● Task description
Can you transcribe the data exactly? Leave the pictures out.

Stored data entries
____________
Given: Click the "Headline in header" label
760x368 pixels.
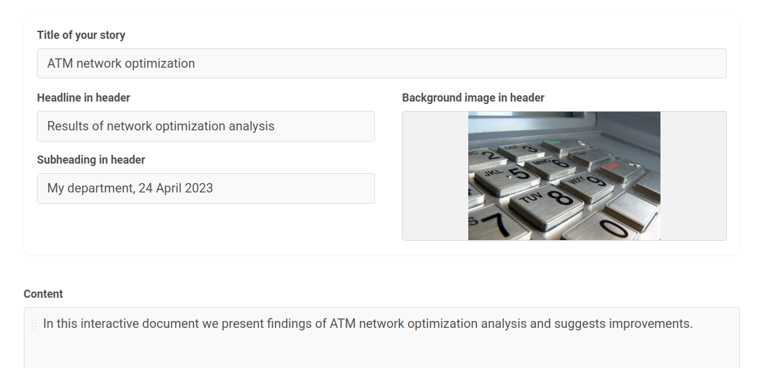Looking at the screenshot, I should (x=83, y=98).
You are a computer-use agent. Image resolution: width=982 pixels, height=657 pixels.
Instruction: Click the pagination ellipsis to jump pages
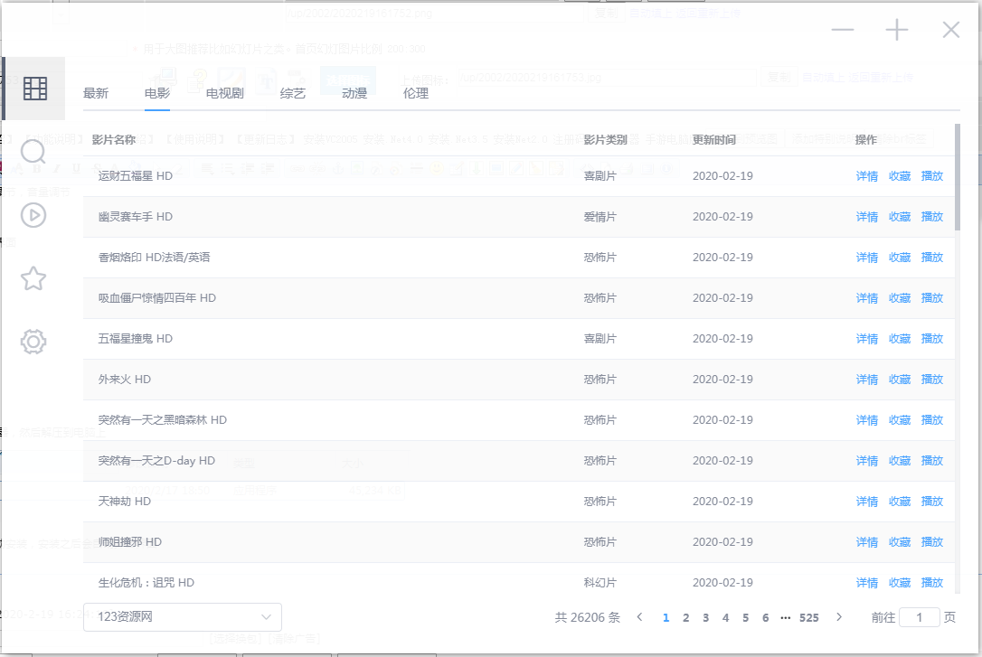785,618
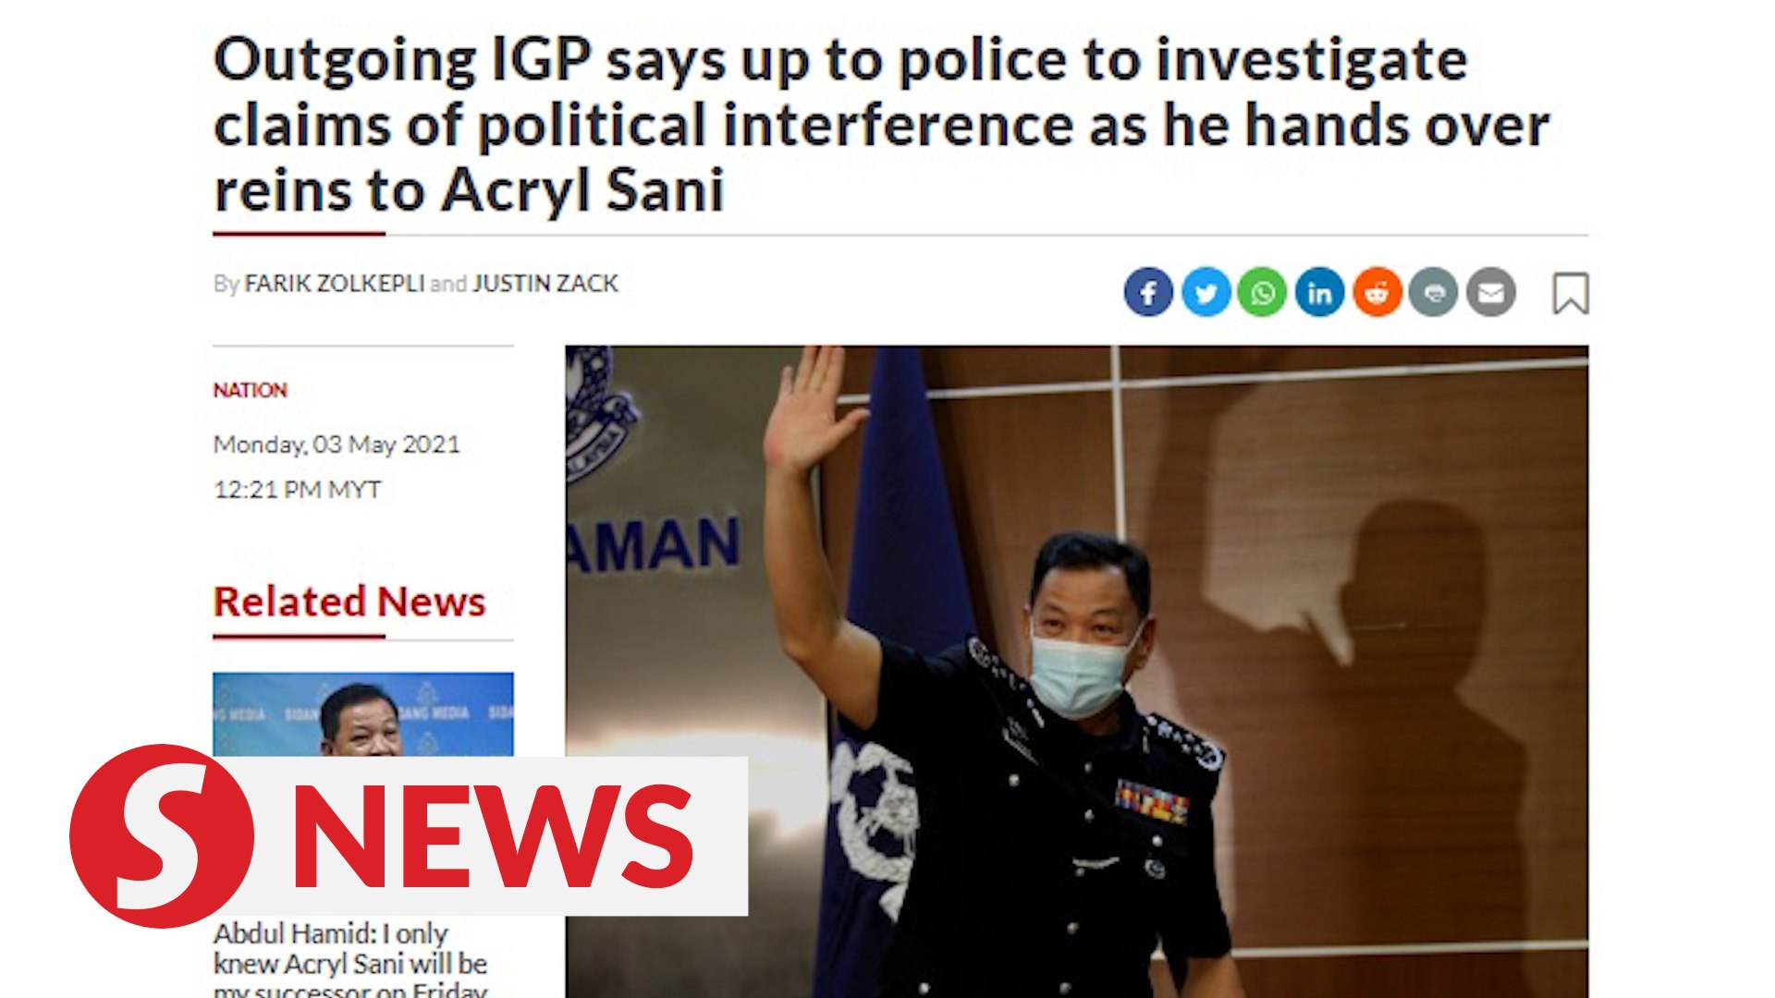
____________
● Answer area
Given: Click the "Headline in header" label
760x368 pixels.
Looking at the screenshot, I should (x=83, y=98).
You are a computer-use agent. Image resolution: width=982 pixels, height=657 pixels.
Instruction: Click the pagination ellipsis to jump pages
785,618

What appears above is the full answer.